Film yang diadaptasi dari novel ini, melengkapi jejak ledak bukunya. Tidak kurang dari 4,6 juta penonton telah menyaksikannya. Ini angka berdasarkan titimangsa Maret 2009.
Pertengahan 2009, gerakan Indonesia Mengajar dimulai. Jejak waktunya, mendekati 12 tahun. Dalam kurun waktu pendek, saat itu, gerakan ini berhasil tumbuh subur di ranah yang telah gembur.
Dalam rentang dua momentum itu, ada banyak kisah yang menyeruak. Baik tersebar dan viral melalui media massa, maupun yang beredar dari mulut ke mulut. Sebagian, menjadi kisah yang dituturkan secara pribadi.
The Teacher's Diary
Saya menemukannya secara tidak sengaja. Posternya muncul di belahan jemari saya. Di layar kaca ponsel. Saat saya menggeser tampilan aplikasi Genflix.
Cerita film ini memiliki kemiripan sekaligus kelainanan yang sangat berbeda. Dalam konteks kisah kisah Laskar Pelangi dan dunia Indonesia Mengajar. Hm, terdengar paradoks? Bukan itu yang dimaksudkan.

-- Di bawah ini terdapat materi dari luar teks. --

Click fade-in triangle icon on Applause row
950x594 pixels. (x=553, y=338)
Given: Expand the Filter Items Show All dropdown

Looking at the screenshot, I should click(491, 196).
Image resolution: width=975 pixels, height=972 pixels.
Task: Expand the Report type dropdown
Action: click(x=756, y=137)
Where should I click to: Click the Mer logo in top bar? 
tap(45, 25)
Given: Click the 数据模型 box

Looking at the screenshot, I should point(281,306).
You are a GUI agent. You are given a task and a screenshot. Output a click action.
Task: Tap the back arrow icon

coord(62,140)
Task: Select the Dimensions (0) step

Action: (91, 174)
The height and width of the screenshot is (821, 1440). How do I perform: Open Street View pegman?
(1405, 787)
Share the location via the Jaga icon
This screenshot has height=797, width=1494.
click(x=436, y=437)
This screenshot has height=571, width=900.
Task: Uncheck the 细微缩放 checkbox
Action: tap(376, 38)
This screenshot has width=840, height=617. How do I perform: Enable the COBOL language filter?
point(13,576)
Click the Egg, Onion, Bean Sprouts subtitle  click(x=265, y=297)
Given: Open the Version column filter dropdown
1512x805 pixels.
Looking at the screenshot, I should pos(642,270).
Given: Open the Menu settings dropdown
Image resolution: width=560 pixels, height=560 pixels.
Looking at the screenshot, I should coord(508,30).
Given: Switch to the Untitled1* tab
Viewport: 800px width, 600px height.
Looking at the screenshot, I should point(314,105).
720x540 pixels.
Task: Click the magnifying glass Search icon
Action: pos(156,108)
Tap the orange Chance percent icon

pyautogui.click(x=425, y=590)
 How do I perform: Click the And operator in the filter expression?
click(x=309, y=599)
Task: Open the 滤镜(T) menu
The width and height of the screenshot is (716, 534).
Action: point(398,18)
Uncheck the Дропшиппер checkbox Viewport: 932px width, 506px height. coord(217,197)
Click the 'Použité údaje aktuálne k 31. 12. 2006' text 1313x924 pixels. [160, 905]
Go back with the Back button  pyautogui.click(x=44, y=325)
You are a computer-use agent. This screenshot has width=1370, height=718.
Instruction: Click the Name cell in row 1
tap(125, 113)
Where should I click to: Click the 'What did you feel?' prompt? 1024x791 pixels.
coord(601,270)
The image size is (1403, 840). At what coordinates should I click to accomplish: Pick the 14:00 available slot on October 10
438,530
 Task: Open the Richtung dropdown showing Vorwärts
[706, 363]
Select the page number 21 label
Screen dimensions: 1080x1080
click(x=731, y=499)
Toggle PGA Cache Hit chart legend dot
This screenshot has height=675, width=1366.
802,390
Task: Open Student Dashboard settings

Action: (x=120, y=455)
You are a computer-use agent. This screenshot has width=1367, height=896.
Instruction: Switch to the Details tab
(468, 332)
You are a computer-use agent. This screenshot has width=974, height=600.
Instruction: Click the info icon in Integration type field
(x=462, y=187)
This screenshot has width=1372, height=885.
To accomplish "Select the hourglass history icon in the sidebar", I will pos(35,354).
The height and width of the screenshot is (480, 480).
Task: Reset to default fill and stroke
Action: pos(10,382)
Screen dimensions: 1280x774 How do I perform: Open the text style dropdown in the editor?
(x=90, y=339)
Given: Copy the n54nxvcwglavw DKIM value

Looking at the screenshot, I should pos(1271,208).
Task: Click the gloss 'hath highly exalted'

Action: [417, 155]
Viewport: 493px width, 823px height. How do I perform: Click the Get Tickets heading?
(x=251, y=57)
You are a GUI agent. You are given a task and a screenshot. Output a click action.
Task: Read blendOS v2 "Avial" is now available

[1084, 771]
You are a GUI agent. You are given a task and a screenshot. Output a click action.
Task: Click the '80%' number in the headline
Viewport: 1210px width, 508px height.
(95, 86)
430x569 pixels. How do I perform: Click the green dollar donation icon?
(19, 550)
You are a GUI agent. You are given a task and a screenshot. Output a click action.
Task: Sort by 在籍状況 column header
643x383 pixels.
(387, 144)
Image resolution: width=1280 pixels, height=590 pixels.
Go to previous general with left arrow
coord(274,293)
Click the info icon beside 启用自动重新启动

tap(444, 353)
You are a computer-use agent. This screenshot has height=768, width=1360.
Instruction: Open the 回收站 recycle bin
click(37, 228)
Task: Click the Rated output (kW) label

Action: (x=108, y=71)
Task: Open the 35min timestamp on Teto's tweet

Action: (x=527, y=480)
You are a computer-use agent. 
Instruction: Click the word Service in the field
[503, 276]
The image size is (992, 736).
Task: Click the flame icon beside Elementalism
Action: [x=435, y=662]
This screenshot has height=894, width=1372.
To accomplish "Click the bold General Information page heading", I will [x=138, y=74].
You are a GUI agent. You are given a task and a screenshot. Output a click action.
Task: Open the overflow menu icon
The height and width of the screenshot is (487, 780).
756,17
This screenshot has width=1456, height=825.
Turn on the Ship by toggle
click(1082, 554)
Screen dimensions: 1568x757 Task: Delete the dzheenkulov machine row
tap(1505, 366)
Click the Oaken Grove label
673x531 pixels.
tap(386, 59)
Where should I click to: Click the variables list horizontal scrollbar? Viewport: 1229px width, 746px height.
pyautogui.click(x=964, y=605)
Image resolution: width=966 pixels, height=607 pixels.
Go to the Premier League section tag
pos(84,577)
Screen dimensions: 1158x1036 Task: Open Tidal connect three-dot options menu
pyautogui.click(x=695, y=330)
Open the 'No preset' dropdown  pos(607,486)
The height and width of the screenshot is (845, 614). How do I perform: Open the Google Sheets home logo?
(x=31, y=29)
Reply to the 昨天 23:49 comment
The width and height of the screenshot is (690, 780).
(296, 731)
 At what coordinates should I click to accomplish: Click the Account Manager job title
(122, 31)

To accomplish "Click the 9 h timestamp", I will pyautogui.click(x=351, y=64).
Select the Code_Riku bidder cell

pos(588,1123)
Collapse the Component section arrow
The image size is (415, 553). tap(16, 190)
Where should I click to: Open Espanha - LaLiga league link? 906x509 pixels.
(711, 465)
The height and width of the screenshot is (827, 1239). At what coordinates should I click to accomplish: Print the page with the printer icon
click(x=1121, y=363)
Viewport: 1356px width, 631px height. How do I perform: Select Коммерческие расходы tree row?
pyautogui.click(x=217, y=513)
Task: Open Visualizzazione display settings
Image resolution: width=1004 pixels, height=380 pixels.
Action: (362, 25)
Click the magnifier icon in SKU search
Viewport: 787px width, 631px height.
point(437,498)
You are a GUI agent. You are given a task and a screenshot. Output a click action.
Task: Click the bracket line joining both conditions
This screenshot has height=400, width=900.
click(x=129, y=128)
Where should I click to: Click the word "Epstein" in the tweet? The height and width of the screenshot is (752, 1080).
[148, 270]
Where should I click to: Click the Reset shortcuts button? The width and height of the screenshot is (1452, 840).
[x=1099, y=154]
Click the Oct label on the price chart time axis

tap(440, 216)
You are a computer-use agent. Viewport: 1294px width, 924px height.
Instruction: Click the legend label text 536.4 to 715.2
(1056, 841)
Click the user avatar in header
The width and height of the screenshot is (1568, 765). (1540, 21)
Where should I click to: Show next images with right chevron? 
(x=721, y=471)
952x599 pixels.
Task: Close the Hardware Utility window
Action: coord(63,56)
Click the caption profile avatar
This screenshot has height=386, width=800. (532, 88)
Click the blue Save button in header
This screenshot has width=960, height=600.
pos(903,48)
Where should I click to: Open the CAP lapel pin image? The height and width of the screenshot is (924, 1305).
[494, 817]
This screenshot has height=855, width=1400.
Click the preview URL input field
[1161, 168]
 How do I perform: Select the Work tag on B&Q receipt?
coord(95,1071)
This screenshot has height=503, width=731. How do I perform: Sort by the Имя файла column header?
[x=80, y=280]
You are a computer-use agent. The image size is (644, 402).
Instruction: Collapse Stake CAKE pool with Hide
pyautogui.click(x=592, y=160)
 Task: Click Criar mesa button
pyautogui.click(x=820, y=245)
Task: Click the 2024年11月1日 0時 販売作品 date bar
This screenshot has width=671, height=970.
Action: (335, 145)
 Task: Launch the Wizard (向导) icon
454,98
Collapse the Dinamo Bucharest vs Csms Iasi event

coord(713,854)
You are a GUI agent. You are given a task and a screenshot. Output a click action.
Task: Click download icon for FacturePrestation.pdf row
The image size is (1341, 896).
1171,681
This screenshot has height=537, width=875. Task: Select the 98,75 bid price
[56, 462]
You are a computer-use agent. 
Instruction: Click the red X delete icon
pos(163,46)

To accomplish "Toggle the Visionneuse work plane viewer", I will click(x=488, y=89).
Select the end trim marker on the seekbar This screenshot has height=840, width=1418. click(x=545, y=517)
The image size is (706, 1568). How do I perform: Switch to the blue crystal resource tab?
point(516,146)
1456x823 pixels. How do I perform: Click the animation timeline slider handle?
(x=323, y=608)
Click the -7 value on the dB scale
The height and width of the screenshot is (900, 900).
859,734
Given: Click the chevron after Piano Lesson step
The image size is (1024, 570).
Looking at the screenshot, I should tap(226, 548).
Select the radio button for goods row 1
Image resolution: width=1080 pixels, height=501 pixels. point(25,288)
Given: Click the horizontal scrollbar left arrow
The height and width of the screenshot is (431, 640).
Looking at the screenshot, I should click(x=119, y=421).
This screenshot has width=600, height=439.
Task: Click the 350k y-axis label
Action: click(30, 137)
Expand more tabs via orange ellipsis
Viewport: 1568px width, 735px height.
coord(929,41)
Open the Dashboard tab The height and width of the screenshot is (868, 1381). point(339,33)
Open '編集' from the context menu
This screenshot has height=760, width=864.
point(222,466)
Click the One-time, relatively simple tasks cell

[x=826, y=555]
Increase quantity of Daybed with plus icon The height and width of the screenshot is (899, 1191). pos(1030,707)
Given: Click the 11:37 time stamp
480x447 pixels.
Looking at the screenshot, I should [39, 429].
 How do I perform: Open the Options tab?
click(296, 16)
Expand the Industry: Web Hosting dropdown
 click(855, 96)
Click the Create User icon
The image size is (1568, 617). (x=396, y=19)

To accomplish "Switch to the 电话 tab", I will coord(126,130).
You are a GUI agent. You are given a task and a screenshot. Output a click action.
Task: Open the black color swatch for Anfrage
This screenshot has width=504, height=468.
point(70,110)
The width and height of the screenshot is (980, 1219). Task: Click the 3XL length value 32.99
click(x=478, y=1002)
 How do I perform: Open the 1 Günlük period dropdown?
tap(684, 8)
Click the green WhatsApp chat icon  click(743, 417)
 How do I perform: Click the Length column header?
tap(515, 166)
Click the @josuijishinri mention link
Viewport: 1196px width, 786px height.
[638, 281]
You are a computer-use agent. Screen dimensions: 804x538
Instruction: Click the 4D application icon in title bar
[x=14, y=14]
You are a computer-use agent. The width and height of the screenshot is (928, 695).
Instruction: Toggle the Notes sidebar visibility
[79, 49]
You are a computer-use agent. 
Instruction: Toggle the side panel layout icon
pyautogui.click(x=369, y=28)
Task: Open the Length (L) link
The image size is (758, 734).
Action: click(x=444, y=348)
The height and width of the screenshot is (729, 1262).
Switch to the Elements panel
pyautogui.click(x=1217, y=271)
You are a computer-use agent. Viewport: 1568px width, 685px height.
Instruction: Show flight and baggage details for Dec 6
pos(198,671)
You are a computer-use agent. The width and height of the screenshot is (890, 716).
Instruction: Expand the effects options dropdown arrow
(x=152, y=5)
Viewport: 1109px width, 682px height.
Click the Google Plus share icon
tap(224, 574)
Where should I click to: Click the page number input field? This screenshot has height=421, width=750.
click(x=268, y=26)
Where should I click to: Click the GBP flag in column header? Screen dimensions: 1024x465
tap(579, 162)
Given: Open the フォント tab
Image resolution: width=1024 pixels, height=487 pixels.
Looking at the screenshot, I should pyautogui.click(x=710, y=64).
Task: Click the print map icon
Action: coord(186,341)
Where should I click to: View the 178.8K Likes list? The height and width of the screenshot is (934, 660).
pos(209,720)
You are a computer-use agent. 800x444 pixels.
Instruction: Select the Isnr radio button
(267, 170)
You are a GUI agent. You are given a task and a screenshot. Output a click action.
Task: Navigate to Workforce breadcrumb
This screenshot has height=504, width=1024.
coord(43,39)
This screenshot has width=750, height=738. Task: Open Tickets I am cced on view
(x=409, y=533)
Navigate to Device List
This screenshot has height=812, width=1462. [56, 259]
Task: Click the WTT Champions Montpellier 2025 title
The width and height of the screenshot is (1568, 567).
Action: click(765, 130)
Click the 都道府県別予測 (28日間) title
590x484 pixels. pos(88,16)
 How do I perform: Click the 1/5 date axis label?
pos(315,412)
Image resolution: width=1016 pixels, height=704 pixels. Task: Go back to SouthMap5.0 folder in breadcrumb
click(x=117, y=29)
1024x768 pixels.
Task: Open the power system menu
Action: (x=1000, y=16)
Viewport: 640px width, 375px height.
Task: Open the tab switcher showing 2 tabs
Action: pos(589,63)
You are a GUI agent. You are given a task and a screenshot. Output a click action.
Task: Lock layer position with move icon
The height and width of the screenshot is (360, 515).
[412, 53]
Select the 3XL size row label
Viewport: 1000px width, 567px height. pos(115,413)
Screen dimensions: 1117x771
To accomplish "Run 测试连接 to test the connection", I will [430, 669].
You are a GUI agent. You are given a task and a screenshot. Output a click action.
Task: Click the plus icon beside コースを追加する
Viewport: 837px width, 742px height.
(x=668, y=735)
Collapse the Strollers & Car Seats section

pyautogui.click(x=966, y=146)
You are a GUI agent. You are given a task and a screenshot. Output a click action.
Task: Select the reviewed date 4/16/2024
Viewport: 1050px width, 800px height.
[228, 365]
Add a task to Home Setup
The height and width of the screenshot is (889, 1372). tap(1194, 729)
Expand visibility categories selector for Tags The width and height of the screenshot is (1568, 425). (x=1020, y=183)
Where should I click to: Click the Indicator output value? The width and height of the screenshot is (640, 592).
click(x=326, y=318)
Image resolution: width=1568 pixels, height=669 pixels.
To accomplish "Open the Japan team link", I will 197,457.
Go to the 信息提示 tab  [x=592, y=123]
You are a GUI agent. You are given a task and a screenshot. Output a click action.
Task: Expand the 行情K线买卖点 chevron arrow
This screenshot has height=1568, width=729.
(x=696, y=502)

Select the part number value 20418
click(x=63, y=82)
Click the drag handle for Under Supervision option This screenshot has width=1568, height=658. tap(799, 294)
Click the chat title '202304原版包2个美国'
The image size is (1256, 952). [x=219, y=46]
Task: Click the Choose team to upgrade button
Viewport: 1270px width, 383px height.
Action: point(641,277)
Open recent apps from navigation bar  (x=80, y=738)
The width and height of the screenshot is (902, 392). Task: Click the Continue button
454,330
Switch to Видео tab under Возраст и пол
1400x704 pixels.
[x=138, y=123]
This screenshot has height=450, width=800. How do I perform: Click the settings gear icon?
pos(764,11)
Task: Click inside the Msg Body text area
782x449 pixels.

Menggunakan kata lain, mungkin lebih pas. Izinkan saya menyebutnya sebagai "varian lain" dalam kolam tema persekolahan. Film yang diperankan Sukrit Wisetkaew dan Laila Boonyasak ini, lebih fokus lebih ke dinamika hidup guru muda.
The Teacher's Diary mengisahkan tentang dua guru muda yang "terdampar" untuk mengajar di pedalaman. Di sebuah sekolah di atas air, yang disebut Baan Gaeng Wittaya (Sekolah Rumah Perahu).
Pergulatan keduanya, disajikan secara unik. Dijejerkan paralel, dalam linimasa berbeda. Ann (Laila Boonyasak) menjalani tahun ajaran sebelumnya, Song (Sukrit Wisetkaew) pada tahun ajaran sesudahnya.